O Brasil se vê diante de um complexo cenário para a regulamentação da inteligência artificial, uma tecnologia que, embora prometa avanços significativos, também apresenta riscos. A busca por um equilíbrio entre inovação, defesa da soberania nacional, garantia de direitos fundamentais e segurança jurídica tem se mostrado uma tarefa árdua, enquanto o debate legislativo avança de forma morosa no Congresso Nacional.
Desde 2019, propostas sobre o tema circulam no parlamento brasileiro. Em 2022, uma comissão de juristas apresentou ao Senado um relatório que deu origem ao Projeto de Lei 2338/2023, conhecido como “Marco Legal da Inteligência Artificial no Brasil”. A proposição superou uma concorrida consulta pública, com 35.806 votos favoráveis e 31.547 contrários, e foi aprovada no Senado. Contudo, desde março de 2025, o texto aguarda análise da Câmara dos Deputados.
Inovação e direitos em pauta
As professoras da Universidade Federal do Rio de Janeiro (UFRJ), Katia Augusta Maciel e Inês Maciel, ressaltam em artigo publicado no The Conversation a magnitude do desafio regulatório. Segundo as especialistas, é fundamental estabelecer um modelo que consiga equilibrar o estímulo à inovação com a proteção dos direitos dos cidadãos. Elas defendem a necessidade de que o Estado assuma seu papel regulador, evitando que o desenvolvimento tecnológico seja deixado “às mãos invisíveis do mercado”, e que a sociedade exerça sua função de cobrança por um arcabouço legal adequado.
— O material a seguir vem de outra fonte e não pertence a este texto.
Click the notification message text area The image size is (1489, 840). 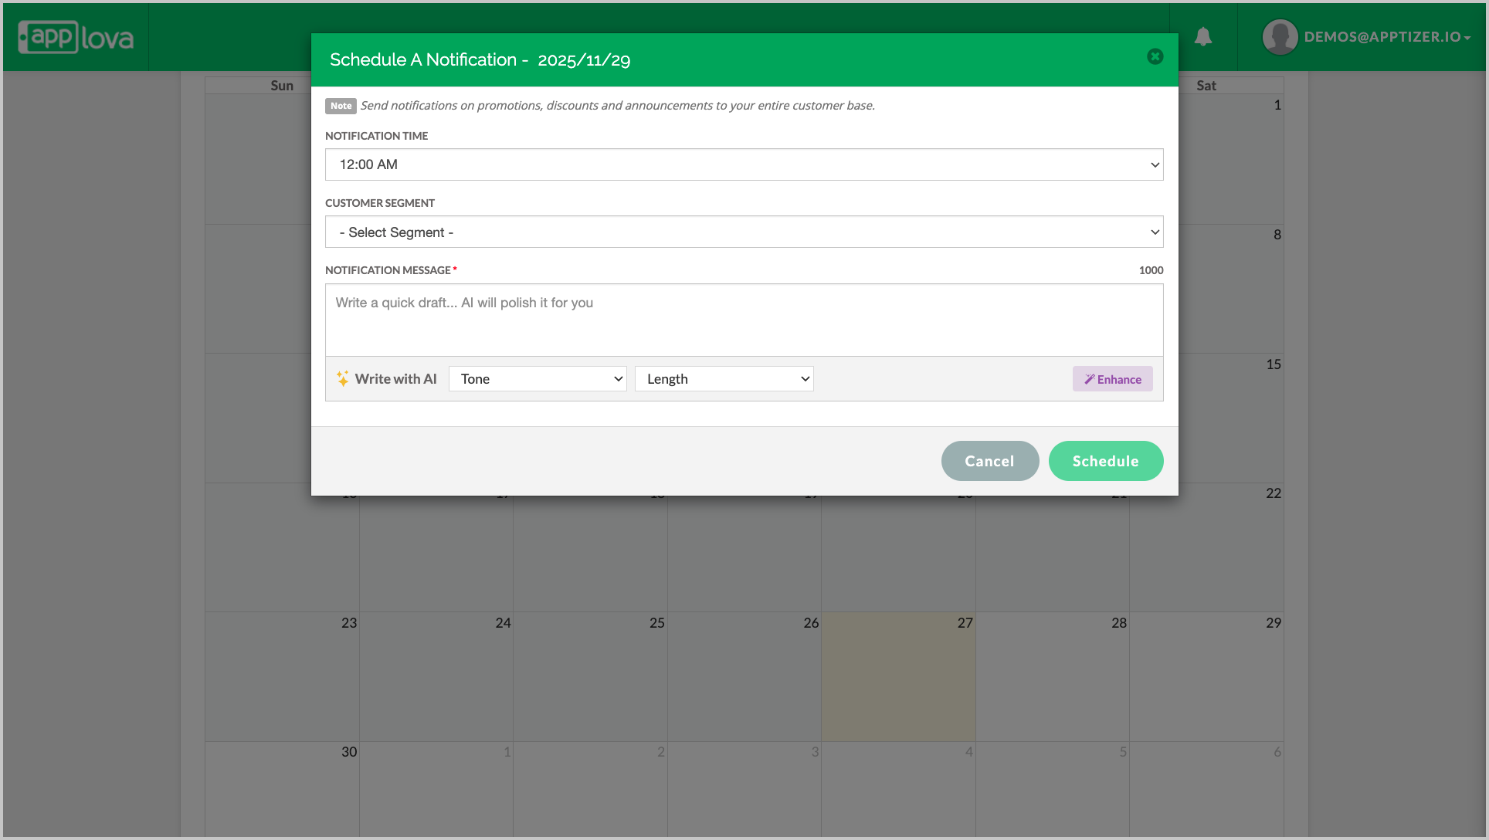[743, 320]
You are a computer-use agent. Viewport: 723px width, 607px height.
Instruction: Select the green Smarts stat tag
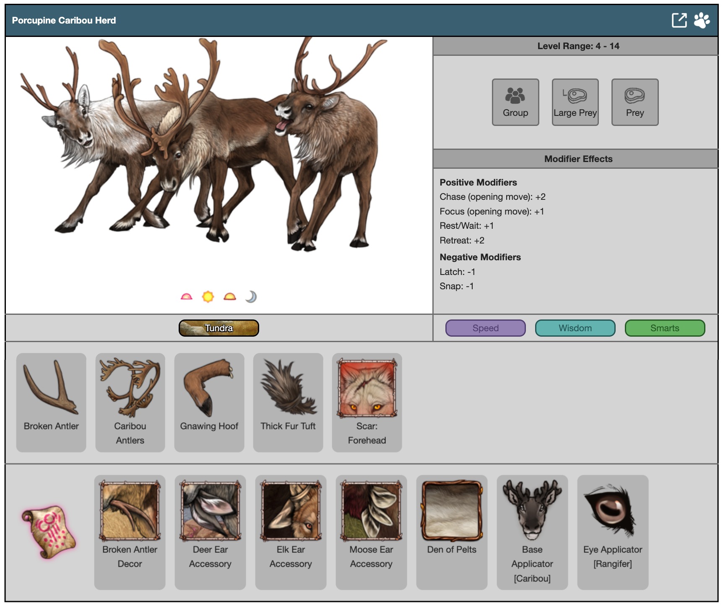pyautogui.click(x=664, y=328)
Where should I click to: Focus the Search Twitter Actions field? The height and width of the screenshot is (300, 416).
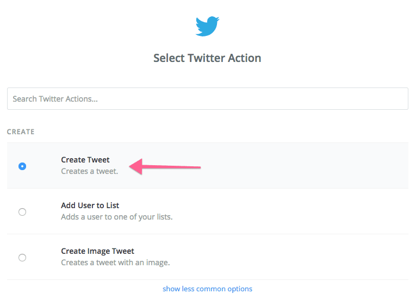tap(208, 99)
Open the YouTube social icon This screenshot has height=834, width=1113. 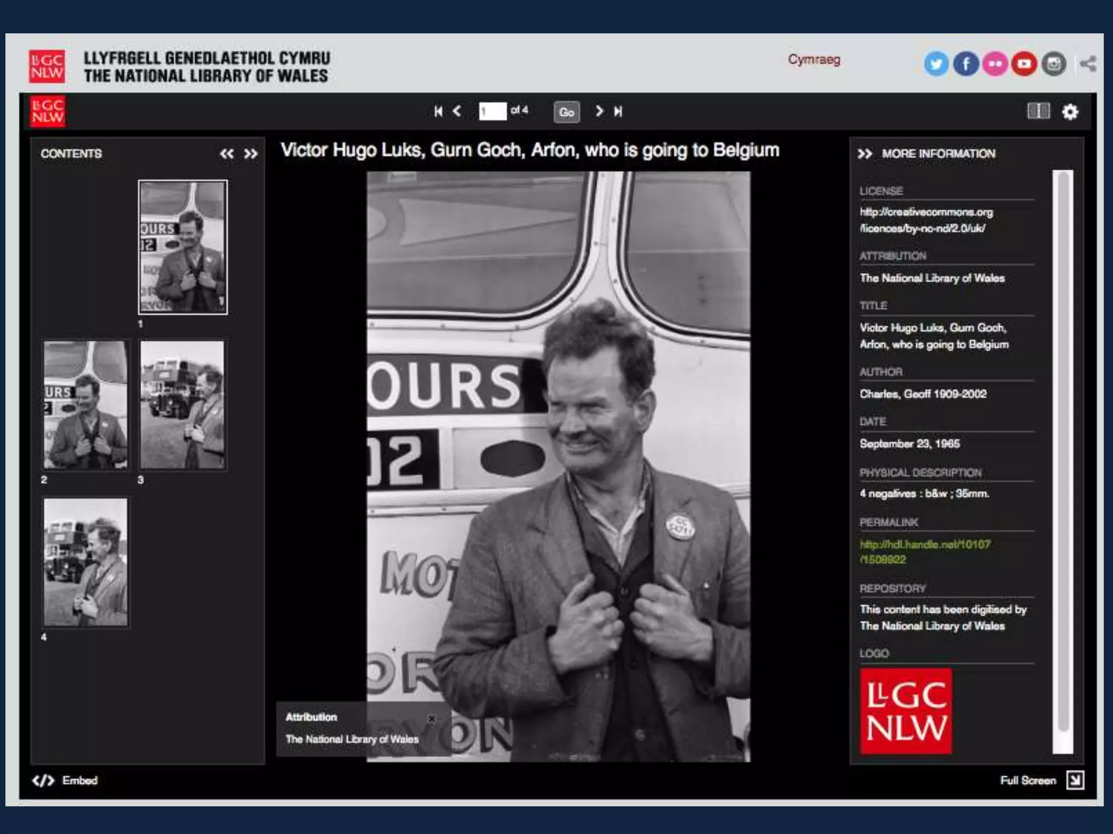[x=1024, y=64]
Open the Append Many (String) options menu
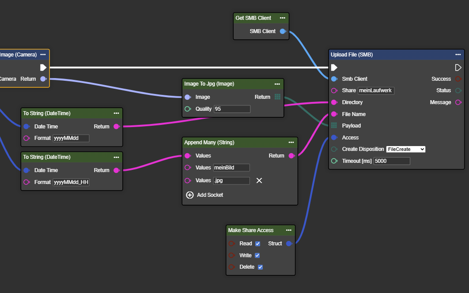The image size is (469, 293). pos(291,143)
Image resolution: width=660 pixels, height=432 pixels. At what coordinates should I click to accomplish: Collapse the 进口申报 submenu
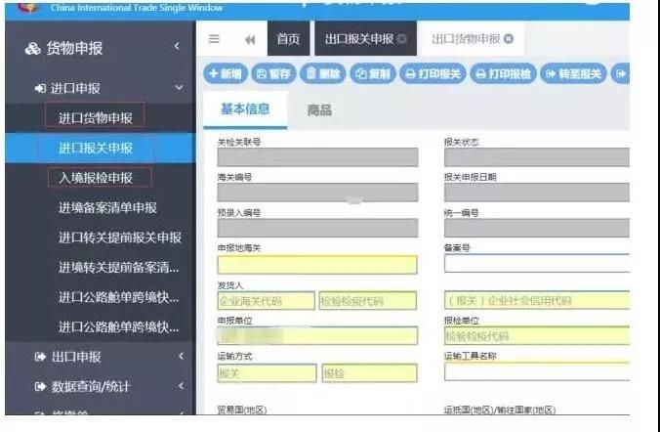pyautogui.click(x=178, y=88)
O potencial econômico da inteligência artificial no Brasil é expressivo. Um relatório da PwC, intitulado “Value in Motion”, aponta que a IA pode agregar até 13 pontos percentuais ao Produto Interno Bruto (PIB) brasileiro até 2035, desde que sua implementação ocorra de maneira responsável e conte com a confiança da população. No entanto, a crescente utilização de grandes volumes de dados por essas tecnologias, sem uma regulamentação clara, gera desconfiança e leva muitos a rejeitar termos de uso que permitem a coleta automática de informações pessoais.
Soberania tecnológica
Um dos maiores entraves na discussão é a inadequação das ferramentas regulatórias existentes, consideradas arcaicas diante de algoritmos que operam e aprendem de forma autônoma. Esse cenário cria um vácuo ético e jurídico, onde a inovação avança rapidamente e as consequências ficam para um segundo momento, com a atuação de lobistas nos bastidores. Além disso, o país enfrenta desafios estruturais como infraestrutura precária, lacunas na educação e a complexidade burocrática. As professoras da UFRJ também apontam impactos práticos, como a possibilidade de crises em cadeias produtivas e os ainda pouco discutidos impactos ambientais da construção de centros de dados.
A soberania nacional tecnológica emerge como um ponto crucial no debate. O Brasil mantém uma dependência significativa em relação a infraestruturas e componentes estrangeiros, como a carência de cabos submarinos próprios e a limitada produção de chips. Um exemplo dessa dependência é a cobertura de internet via satélite da Starlink, que alcança 90% das cidades da Amazônia Legal, áreas onde a presença estatal ainda é limitada. Katia Augusta Maciel e Inês Maciel enfatizam que a regulamentação não deve ser confundida com censura, mas sim um mecanismo para assegurar direitos, transparência e responsabilização. A defesa é por regras claras que garantam o respeito aos interesses brasileiros pelas plataformas digitais e uma infraestrutura tecnológica menos suscetível a empresas estrangeiras.